La Dirección General de Tráfico (DGT) ha dado un giro inesperado al permitir el uso de los triángulos de emergencia a menos de dos días de la entrada en vigor de las balizas V16. Esta decisión, que contraviene la normativa original que derogaba el uso de los triángulos, responde a una creciente demanda por parte de los conductores que se sienten más seguros utilizando este dispositivo tradicional.
La medida, adoptada el 4 de enero de 2026, se ha tomado en un contexto donde muchos conductores manifiestan no saber cómo colocar correctamente las balizas V16. Aunque la DGT ha promovido su uso, la realidad es que la mayoría de los usuarios no se sienten cómodos con esta nueva tecnología, lo que ha llevado a la DGT a reconsiderar su postura.

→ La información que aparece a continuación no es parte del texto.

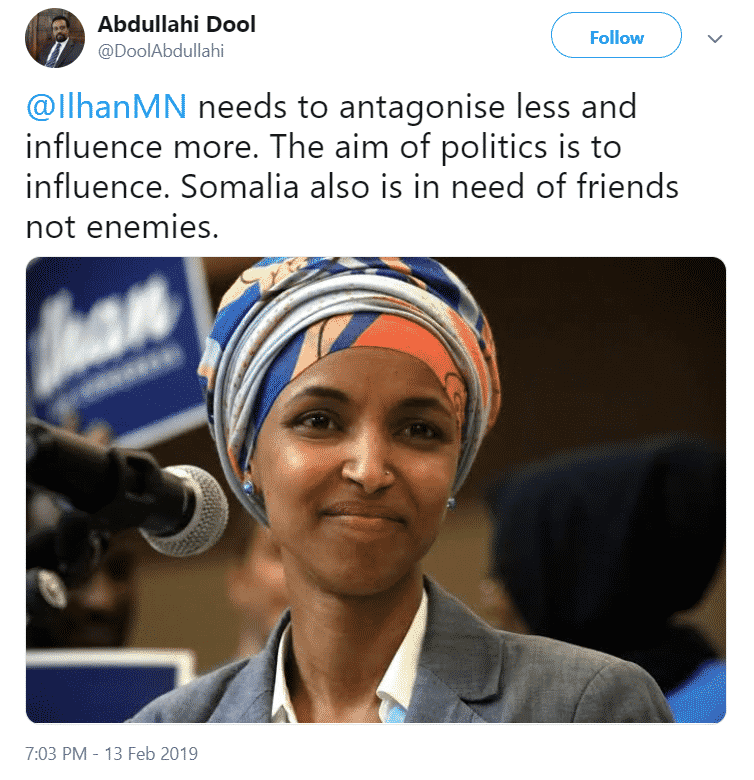Open the tweet's attached photo
The image size is (754, 780).
click(x=376, y=489)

Una respuesta al clamor popular
La decisión de la DGT también se debe a la presión social que ha existido durante meses por parte de los automovilistas. La sensación de inseguridad al utilizar las balizas V16 ha llevado a muchos a solicitar la posibilidad de seguir usando los triángulos de emergencia. Este cambio no solo responde a la voluntad de la DGT de adaptarse a las necesidades de los conductores, sino que también actúa como una medida de protección ante posibles aumentos en los atropellos o accidentes en situaciones de emergencia.

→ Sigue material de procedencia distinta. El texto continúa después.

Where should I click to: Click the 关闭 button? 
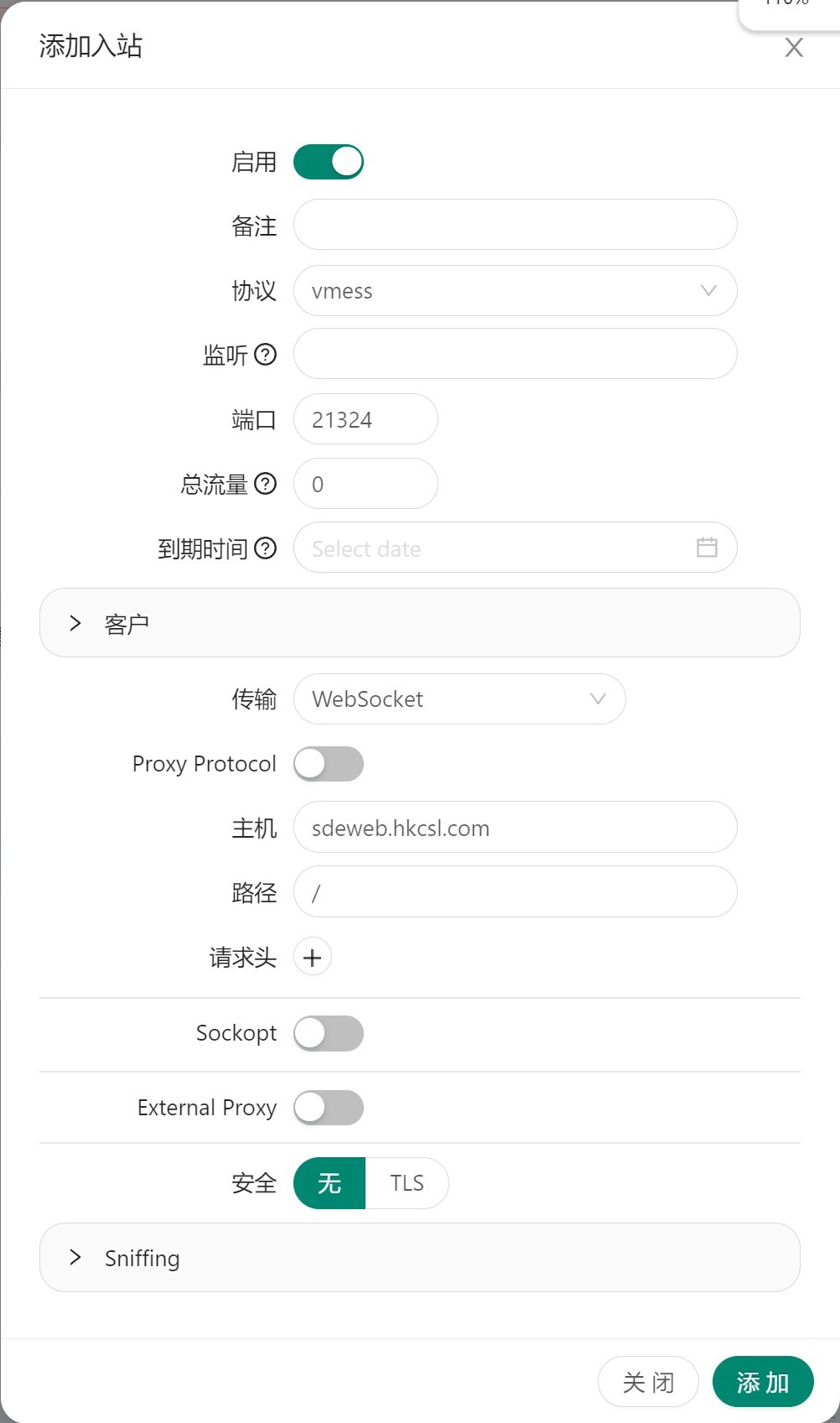648,1382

Expertos en seguridad vial advierten que el uso conjunto de ambos dispositivos podría ser necesario en determinadas situaciones, lo que genera un escenario más complejo para los conductores. La DGT busca así cubrirse las espaldas ante posibles incidentes que pudieran cuestionar la eficacia de las balizas V16, particularmente en circunstancias donde su visibilidad es cuestionada.
Un dilema de seguridad vial
La situación recuerda a los problemas que surgen en carreteras con mal estado, donde en lugar de realizar reparaciones, las autoridades optan por colocar señales de advertencia. Esto evita que los organismos sean responsabilizados en caso de accidentes, una estrategia que se asemeja a lo que está sucediendo ahora con la DGT y su nueva normativa.
La Guardia Civil de Tráfico y otros cuerpos especializados han expresado sus preocupaciones sobre la visibilidad de las balizas V16, sugiriendo que no son tan efectivas como se esperaba. Esta situación pone de relieve la necesidad de un equilibrio entre la innovación y la seguridad en las carreteras españolas, así como la importancia de escuchar y atender las demandas de los ciudadanos.
En conclusión, la decisión de la DGT de permitir el uso de los triángulos de emergencia es un ejemplo de cómo la administración puede adaptarse a las realidades de los conductores y responder a sus inquietudes en un entorno de cambio constante. A medida que la tecnología avanza, es fundamental que las medidas de seguridad se ajusten a las necesidades de los usuarios para garantizar su protección en la carretera.